### Exercise passage

====================

I was called to serve as a bishop in my church when I was just 29. I had my day job as a telecom executive and had just been elected mayor of our small town. I was young, dumb, overwhelmed and really had no idea what I was doing. Glenn was 30 years my senior. But when I asked him to serve as my executive secretary, he didn’t hesitate to say yes. I’ll never forget him pulling my wife aside, with four small kids in tow, and telling her, “Don’t you worry, my job is to make your life easier. I will make sure your husband is home helping you as much as I possibly can.” And that’s exactly what he did.

A few months ago Glenn knocked on my door. “Bishop,” he said in a raspy voice (he still called me that), “I’m so sorry to bother you, but I don’t know who else to talk to. I have esophageal cancer. I only have a few months to live and I need some help. You know we don’t have much money — and I have no idea how much these things even cost — but I need a Will. I don’t want my death to be a burden to my wife or family.” I was stunned and saddened. He was nearing the end of mortality and all he could think about was helping others. We embraced and cried together. I told him I would do anything I could to help him. He thanked me and left. (I asked my Twitter friends if anyone could help, and the great Zach Bloxham volunteered to take care of Glenn pro bono. There is so much good in this world.)

====================

### Work instruction A
In the passage about Glenn, how old was the writer when called to serve as a bishop?
### Work instruction B
Rewrite the passage about Glenn, starting with "I was called" and going on through "what he did.", with "overwhelmed" swapped for "swamped".

====================

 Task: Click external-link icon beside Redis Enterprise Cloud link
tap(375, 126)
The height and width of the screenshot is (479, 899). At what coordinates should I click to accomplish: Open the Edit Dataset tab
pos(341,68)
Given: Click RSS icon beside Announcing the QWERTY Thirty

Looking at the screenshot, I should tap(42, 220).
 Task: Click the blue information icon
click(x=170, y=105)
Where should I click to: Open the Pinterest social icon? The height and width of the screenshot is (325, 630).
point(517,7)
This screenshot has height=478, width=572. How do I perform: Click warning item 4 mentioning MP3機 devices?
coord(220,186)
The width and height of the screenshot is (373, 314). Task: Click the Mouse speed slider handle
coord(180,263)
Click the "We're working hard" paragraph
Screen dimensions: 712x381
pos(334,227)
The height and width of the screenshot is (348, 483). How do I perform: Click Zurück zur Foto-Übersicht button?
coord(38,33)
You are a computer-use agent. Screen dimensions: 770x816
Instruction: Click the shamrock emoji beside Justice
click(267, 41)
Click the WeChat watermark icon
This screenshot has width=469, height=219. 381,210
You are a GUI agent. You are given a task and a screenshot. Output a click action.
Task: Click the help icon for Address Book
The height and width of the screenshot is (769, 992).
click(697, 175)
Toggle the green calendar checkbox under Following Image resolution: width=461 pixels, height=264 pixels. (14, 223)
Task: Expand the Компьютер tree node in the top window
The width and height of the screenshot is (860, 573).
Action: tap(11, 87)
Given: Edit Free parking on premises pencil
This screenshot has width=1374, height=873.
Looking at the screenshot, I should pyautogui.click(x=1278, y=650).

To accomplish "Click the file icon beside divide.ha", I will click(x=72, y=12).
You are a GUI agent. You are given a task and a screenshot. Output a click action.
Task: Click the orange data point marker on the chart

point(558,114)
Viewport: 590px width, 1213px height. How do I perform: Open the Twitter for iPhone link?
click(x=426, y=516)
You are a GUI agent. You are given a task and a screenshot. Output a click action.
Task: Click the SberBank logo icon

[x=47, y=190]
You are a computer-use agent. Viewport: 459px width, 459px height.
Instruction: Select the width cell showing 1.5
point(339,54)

====================

### Task response A
29

### Task response B
I was called to serve as a bishop in my church when I was just 29. I had my day job as a telecom executive and had just been elected mayor of our small town. I was young, dumb, swamped and really had no idea what I was doing. Glenn was 30 years my senior. But when I asked him to serve as my executive secretary, he didn’t hesitate to say yes. I’ll never forget him pulling my wife aside, with four small kids in tow, and telling her, “Don’t you worry, my job is to make your life easier. I will make sure your husband is home helping you as much as I possibly can.” And that’s exactly what he did.